# Aiming question



## Gadgetguy (Aug 2, 2018)

Hello all,

I am a total newbie to the Slingshot hobby - so please be patient.

I have just bought two cheap slingshots from Amazon (Daisy brand B52 and F16) and after reading up on this forum I just placed an order for a red Axiom Ocularis from Simple Shot. I plan to shoot with my son (who is 10).

I also looked at many videos about aiming etc.

And here is my question. My preferred style (for now - may of course change) is to hold the slingshot in the left hand, with the fork pointing up and shoot like that.

Most of the videos I saw have the fork pointing to the right (if held in left hand) - so rotated 90 degrees - and using the top of the fork (with the target and the band aligned) to aim. I get that: align the three points and you will (may) hit the target.

But how do you aim when the fork is pointing up (so horizontal)? Are there some guides for that?

Thank you for any suggestions


----------



## Abenso (Apr 28, 2017)

Alot of people start with the up and down, especially with a wrist wrocket. I also have a b52, however it's been totally modified beyond recognition. I used to shoot that way and was getting alot of fork hits and someone told me to shoot "gangsta" and it all clicked. I know that's not very good advice but once you receive you axiom you should try the sideways shooting.
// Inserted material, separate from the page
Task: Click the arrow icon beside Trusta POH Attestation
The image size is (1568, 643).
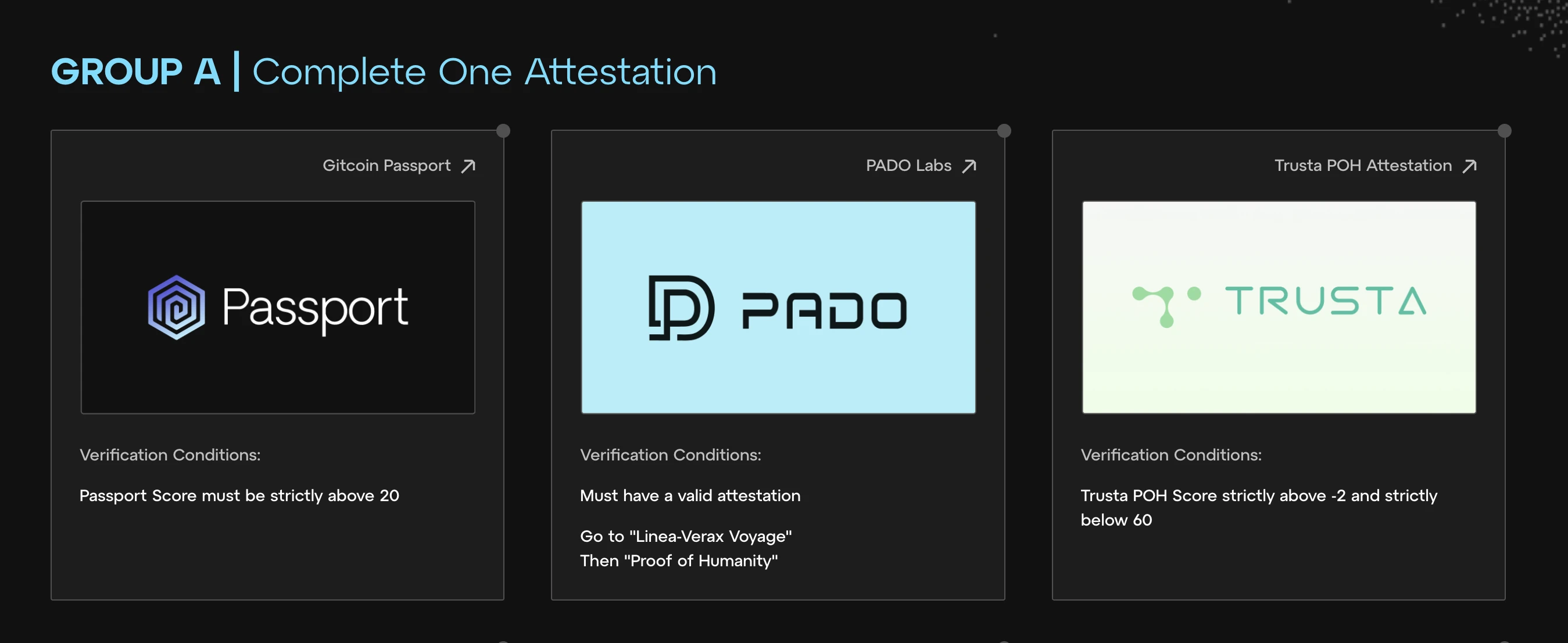Action: [1469, 166]
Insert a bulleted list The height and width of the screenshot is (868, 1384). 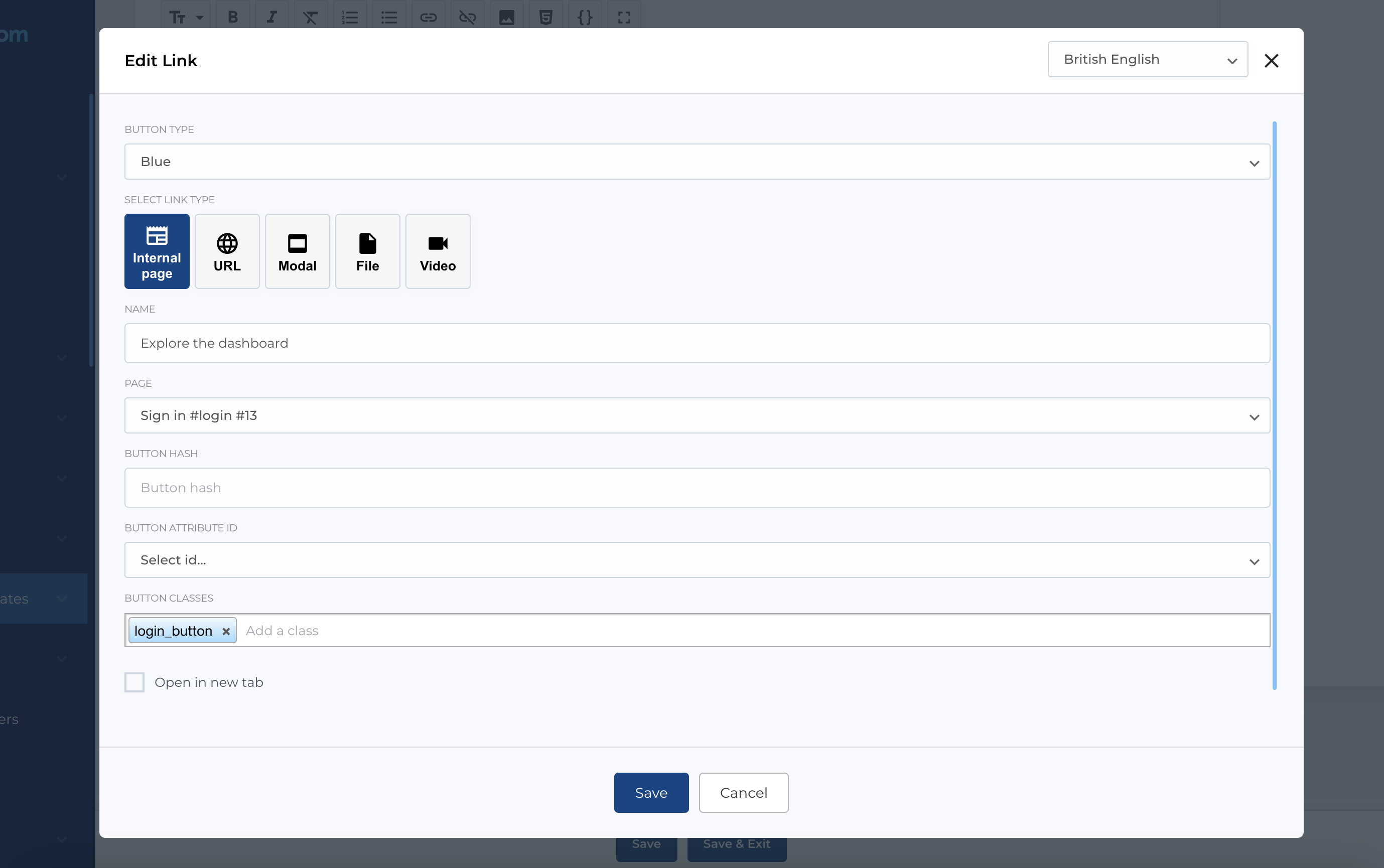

Sent from my SM-S920L using Tapatalk


----------



## Grandpa Grumpy (Apr 21, 2013)

A lot of folks (not all) who shoot with it the forks pointed up, shoot instinctively. Shoot thousands of shots until you get a feel where the ammo is going to go.


----------



## Gadgetguy (Aug 2, 2018)

Thank you for the replies


----------



## bcuyle (Apr 16, 2018)

I shot this way when I first started, my dad had me use the inside fork tip as a reference. Pull the pouch back to the same point every time and you can figure out a general reference on where you need to point the forks. Over time I think you will gradually rotate your hand to the 90 degree position, it feels much more natural. Have fun!!


----------



## ChuckyVorhees (Jul 25, 2018)

Through the fork never worked for me (works for other people I guess). have you watched 



 ? Some great tips there...


----------